Un examen qui découvre l’omniprésence de l’émotion dans la société contemporaine n’a donc rien d’étonnant. La banalité de ce constat explique sans doute le fait que plusieurs des études particulières de l’ouvrage cherchent à nous convaincre de choses qui vont de soi. Telle étude démontrerait que l’envoi de cartes de vœux est « un moyen d’instaurer, d’entretenir et d’affirmer des liens émotionnels ». Telle autre étude démontrerait que la « visibilité » de cartes de visites érotiques distribuées dans les rues de Tel-Aviv contribue à  « sexualiser » cette ville.

Le portrait qu’Eva Illouz dresse du présent évite de telles évidences, grâce à une sorte de transmutation stylistique. Son introduction s’ouvre sur le récit, par l’écrivaine Catherine Townsend, de dépenses en vue d’un tête-à-tête amoureux avec un homme. Voilà qui permet de présenter le concept de marchandise émotionnelle, concept qu’Eva Illouz développe ensuite au moyen d’un récit d’une tout autre facture : un récit dépourvu d’actions humaines, dans lequel n’interagissent que des phénomènes impersonnels. On lit par exemple que « les marchandises produisent des émotions », que « les émotions deviennent des marchandises » ou bien encore que « les émotions et les objets se produisent les uns les autres ». La démarche tranche franchement avec celle prônée dans Sauver l’âme moderne : aborder le codage thérapeutique de l’existence comme un outil offrant aux partenaires sociaux de nouvelles voies d’actions. Par cet effet stylistique, le phénomène banal devient soudain étranger, méconnaissable. En s’éloignant du fait concret, tout en provoquant chez le lecteur une distanciation, on le dispose à trouver convaincante l’idée d’une mutation civilisationnelle inouïe.

 

Des répertoires émotionnels aux cosmologies

Faudrait-il dire que la société contemporaine est marquée, non pas par une affectivité accrue, mais par la place accrue des discussions sur les émotions ? Rien n’est moins sûr. Par contre, il est évident que ces discussions se sont profondément transformées au fil des décennies. C’est au fond à un examen des répertoires modernes des émotions qu’appellent les réalités présentées dans Les marchandises émotionnelles. À la description de répertoires émotionnels, structurés par le contraste entre les émotions recevables et irrecevables (une description adéquate demande donc de ne pas traiter l'émotion comme un phénomène unitaire). À l’explicitation des aspirations morales exprimées indirectement par le recours à ces répertoires. À la description des usages rhétoriques que permet l’invocation implicite de ces aspirations morales. Etc.
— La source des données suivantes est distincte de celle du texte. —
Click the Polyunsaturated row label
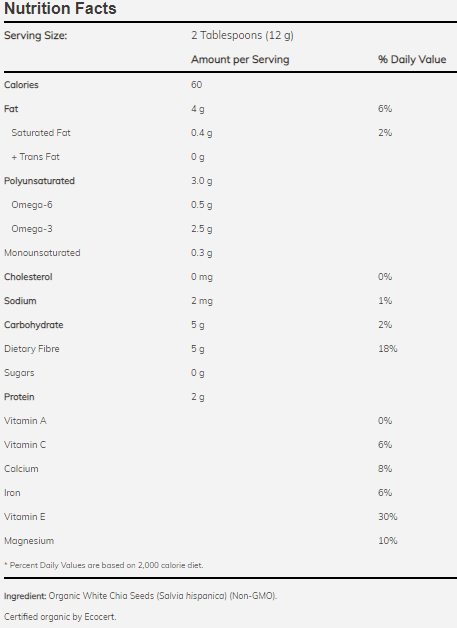 pos(39,181)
Dans certains passages de Sauver l’âme moderne, Eva Illouz esquissait une telle analyse. Elle y relevait, par exemple, que notre ethos thérapeutique nous incite à trouver irrecevables des émotions définies par une « conception substantielle des relations » entre les individus. La honte, la colère, la culpabilité, l’honneur, le mépris et l’amour sont éprouvées lorsque des relations sociales « sont menacées ou en jeu ». Et ces émotions ont été « transformées en signes d’immaturité ou de dysfonction ». Eva Illouz suggérait là que l’attribution de ces émotions honnies permet d’exhorter des réfractaires à ajuster leurs exigences à un ordre moral individualiste qui, en indiquant qui doit quoi à qui, délimite les responsabilités des uns envers les autres. La description de répertoires émotionnels débouche ainsi très naturellement sur l’analyse de cosmologies collectives.